COPY <filename>.zip <copy_directory>
RUN unzip <filename>.zip
RUN rm <filename>.zip

or in one RUN block:

RUN curl <file_download_url> -O <copy_directory> \
&& unzip <copy_directory>/<filename>.zip -d <copy_directory> \
&& rm <copy_directory>/<filename>.zip

The first method will create three layers and will also contain the unwanted .zip in the image which will increase the image size as well. However, the second method only creates a single layer and is thus preferred as the optimum method, as long as minimizing the number of layers is the highest priority. It has the drawback, however, that changes to any one of the instructions will cause all instructions to execute again — something the docker build cache mechanism will avoid. Choose the strategy that works best for your situation.

For more detailed information see Best practices for writing Dockerfiles.

However, sometimes executing all commands in one RUN block can make the script more opaque, especially when trying to mix and match && and || statements. An alterative syntax is to use line continuation as you normally would, but explicitly switch on the shell's "exit on error" mode.

RUN set -e ;\
echo 'successful!' ;\
echo 'but the next line will exit: ' ;\
false ;\
causing this line not to run
# now you can use traditional shell flow of control without worry:
RUN set -e ;\
echo 'next line will take evasive action' ;\
if false; then \
echo 'it seems that was false' >&2 ;\
fi ;\
echo 'and the script continues'

Use multi-stage builds

With multi-stage builds, you use multiple FROM statements in your Dockerfile. Each FROM instruction can use a different base, and each of them begins a new stage of the build. You can selectively copy artifacts from one stage to another, leaving behind everything you don’t want in the final image.To show how this works, let’s take a look at the Dockerfile:

Minimizing layer size

Some installations create data that isn’t needed. Try to remove this unnecessary data within layers:

RUN yum install -y epel-release && \
rpmkeys --import file:///etc/pki/rpm-gpg/RPM-GPG-KEY-CentOS-7 && \
yum install -y --setopt=tsflags=nodocs bind-utils gettext iproute\
v8314 mongodb24-mongodb mongodb24 && \
yum -y clean all

For more detailed information, see container best practices:

Avoid npm and pm2 in CMD

When creating an image, you can bypass the package.json’s start command and bake it directly into the image itself. First off this reduces the number of processes running inside of your container. Secondly it causes exit signals such as SIGTERM and SIGINT to be received by the Node.js process instead of npm swallowing them.

CMD ["node","index.js"]

RUN-only environment variables

If one needs an environment variable set during a RUN block, but it is either unnecessary, or potentially disruptive to downstream images, then one can set the variable in the RUN block instead of using ENV to declare it globally in the image:

RUN export DEBIAN_FRONTEND=noninteractive ;\
apt-get update ;\
echo and so forth

Tagging

Use tags to reference specific versions of your image.

Tags could be used to denote a specific Docker container image.
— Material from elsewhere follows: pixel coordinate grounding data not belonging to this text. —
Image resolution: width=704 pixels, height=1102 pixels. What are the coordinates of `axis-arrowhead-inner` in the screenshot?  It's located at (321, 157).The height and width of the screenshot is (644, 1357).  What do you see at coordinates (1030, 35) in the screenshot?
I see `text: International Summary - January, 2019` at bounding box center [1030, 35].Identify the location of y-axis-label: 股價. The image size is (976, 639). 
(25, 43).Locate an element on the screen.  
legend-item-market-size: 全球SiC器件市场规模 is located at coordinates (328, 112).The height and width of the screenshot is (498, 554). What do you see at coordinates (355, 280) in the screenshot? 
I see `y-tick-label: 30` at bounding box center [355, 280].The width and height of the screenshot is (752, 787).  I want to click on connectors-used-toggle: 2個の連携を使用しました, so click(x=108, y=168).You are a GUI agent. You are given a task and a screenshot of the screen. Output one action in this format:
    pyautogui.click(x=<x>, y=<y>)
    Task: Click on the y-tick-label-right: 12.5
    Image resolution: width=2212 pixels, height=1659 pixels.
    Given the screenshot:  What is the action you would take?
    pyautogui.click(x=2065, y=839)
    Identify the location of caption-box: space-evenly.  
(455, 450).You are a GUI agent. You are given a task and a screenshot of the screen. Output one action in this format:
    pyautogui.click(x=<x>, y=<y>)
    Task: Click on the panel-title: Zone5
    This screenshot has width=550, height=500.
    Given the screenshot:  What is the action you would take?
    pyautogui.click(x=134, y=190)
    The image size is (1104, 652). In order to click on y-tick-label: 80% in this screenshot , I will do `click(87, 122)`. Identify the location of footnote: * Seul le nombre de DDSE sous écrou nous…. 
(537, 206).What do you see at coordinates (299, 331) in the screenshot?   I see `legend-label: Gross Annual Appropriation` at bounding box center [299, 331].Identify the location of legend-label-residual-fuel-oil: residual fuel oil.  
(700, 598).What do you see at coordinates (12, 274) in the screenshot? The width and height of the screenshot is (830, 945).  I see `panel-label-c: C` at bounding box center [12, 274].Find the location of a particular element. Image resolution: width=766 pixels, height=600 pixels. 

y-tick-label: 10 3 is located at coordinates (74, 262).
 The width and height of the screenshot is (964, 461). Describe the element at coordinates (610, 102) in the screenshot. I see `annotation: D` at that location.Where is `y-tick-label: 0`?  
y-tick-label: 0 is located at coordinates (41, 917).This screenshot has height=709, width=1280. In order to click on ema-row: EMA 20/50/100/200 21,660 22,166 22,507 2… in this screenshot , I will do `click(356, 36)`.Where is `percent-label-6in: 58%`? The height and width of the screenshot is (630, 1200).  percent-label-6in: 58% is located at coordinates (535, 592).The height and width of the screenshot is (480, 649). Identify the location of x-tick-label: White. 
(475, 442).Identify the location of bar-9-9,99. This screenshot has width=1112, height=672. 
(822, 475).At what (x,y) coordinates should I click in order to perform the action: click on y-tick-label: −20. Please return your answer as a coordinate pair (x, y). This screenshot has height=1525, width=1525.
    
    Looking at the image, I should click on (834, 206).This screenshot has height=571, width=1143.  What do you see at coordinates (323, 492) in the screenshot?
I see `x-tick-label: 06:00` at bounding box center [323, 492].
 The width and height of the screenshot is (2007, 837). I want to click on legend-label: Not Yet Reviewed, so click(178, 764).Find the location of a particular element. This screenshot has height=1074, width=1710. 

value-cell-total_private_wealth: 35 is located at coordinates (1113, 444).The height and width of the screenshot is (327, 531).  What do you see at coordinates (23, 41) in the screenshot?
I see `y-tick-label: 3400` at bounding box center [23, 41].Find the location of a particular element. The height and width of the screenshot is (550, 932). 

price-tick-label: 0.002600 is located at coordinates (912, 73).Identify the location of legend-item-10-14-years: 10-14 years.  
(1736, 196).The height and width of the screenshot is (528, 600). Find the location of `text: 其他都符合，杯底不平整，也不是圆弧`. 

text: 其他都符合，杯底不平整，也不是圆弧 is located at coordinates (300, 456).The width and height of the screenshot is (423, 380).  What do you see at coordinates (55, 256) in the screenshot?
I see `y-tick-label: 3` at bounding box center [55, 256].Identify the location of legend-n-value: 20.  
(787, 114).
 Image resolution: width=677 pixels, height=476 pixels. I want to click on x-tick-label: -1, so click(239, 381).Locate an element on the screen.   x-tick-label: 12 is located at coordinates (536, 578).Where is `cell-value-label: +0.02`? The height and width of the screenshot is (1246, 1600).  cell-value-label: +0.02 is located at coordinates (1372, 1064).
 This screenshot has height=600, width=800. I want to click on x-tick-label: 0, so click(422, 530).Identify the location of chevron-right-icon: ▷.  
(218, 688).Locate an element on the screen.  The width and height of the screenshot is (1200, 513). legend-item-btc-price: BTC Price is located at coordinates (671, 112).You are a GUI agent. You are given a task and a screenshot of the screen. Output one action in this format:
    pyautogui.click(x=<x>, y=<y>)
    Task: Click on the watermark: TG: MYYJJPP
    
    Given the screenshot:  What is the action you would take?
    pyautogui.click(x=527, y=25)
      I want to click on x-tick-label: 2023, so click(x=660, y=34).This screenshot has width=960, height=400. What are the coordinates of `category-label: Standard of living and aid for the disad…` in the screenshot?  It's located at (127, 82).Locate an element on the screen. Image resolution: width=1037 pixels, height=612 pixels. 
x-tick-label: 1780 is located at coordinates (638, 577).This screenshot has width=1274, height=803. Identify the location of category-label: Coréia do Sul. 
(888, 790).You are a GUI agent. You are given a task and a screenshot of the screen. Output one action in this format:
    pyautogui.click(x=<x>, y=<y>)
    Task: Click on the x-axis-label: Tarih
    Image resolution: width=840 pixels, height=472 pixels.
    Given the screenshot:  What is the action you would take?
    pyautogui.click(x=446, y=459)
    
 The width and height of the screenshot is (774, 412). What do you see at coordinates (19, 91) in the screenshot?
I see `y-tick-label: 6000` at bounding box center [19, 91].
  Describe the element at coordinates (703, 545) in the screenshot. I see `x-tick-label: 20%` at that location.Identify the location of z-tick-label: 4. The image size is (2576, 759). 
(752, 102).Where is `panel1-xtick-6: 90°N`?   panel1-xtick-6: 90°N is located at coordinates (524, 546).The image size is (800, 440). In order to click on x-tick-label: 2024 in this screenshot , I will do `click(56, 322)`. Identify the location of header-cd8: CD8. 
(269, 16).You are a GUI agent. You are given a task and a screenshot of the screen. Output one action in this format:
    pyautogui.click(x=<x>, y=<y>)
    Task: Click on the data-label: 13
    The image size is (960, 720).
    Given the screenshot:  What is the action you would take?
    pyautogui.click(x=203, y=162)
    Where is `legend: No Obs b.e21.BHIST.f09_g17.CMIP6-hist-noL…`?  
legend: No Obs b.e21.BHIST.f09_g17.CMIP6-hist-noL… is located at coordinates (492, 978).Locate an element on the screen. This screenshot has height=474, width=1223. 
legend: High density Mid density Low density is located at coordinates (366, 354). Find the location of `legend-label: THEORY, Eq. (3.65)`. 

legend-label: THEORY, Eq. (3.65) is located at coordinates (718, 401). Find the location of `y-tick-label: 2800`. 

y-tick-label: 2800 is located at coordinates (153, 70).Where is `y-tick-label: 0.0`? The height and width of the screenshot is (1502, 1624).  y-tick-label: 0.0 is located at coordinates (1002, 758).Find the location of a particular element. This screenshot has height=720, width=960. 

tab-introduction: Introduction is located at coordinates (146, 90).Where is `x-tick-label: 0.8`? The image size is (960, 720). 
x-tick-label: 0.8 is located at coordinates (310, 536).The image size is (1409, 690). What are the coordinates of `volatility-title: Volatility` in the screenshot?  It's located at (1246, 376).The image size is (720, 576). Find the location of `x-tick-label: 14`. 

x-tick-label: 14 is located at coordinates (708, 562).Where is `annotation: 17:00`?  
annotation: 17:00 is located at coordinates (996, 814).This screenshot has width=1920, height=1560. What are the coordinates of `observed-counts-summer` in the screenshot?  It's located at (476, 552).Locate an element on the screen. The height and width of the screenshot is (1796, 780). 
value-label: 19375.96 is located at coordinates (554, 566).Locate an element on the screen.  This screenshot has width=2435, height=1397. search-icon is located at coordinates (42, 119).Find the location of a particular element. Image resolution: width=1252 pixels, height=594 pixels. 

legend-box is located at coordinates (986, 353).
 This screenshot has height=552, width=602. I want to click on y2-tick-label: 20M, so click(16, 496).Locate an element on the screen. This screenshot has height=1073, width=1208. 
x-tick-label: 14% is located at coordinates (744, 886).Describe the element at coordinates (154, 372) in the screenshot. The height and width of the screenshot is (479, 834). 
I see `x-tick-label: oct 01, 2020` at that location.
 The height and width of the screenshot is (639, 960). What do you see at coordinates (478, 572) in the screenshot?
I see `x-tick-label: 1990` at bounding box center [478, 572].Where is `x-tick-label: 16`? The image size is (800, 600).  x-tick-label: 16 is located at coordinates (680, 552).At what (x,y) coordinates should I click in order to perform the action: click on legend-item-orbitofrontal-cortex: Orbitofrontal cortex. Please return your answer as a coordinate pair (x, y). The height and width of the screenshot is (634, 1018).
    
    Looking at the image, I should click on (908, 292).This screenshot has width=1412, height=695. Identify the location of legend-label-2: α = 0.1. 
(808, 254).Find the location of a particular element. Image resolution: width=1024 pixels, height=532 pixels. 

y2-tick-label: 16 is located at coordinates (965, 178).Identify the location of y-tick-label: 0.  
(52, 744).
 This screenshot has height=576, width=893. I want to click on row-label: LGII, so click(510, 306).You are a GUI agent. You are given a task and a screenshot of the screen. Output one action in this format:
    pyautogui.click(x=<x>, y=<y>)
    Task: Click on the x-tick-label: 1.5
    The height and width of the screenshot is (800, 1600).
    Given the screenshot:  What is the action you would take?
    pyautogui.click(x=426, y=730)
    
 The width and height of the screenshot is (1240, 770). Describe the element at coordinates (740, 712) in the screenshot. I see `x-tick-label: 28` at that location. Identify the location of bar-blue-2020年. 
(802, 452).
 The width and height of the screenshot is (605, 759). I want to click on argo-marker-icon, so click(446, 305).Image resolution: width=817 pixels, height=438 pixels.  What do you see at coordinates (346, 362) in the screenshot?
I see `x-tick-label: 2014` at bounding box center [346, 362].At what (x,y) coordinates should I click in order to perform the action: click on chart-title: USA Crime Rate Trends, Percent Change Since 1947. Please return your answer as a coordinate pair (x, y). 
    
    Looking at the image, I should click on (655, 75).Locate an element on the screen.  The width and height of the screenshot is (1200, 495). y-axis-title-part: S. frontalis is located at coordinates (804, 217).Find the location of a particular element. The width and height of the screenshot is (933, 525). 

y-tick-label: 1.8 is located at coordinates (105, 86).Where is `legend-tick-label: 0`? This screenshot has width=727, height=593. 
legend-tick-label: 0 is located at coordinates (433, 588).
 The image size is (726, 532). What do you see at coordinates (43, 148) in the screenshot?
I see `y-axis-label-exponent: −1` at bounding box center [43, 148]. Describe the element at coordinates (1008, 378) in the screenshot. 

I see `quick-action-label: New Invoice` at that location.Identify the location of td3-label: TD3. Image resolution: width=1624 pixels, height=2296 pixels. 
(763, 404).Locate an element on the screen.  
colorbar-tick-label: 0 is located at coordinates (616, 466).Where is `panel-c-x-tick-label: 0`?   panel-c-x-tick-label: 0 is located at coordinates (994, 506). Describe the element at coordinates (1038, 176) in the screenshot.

Hence, the tagging strategy must include a unique counter like build id from a CI server (e.g. Jenkins) to help with identifying the correct image.

For more detailed information see The tag command.

Log Rotation

Use --log-opt to allow log rotation. This helps if the containers you are creating are too verbose and are created too often due to a continuous deployment process.

For more detailed information, see the log driver options.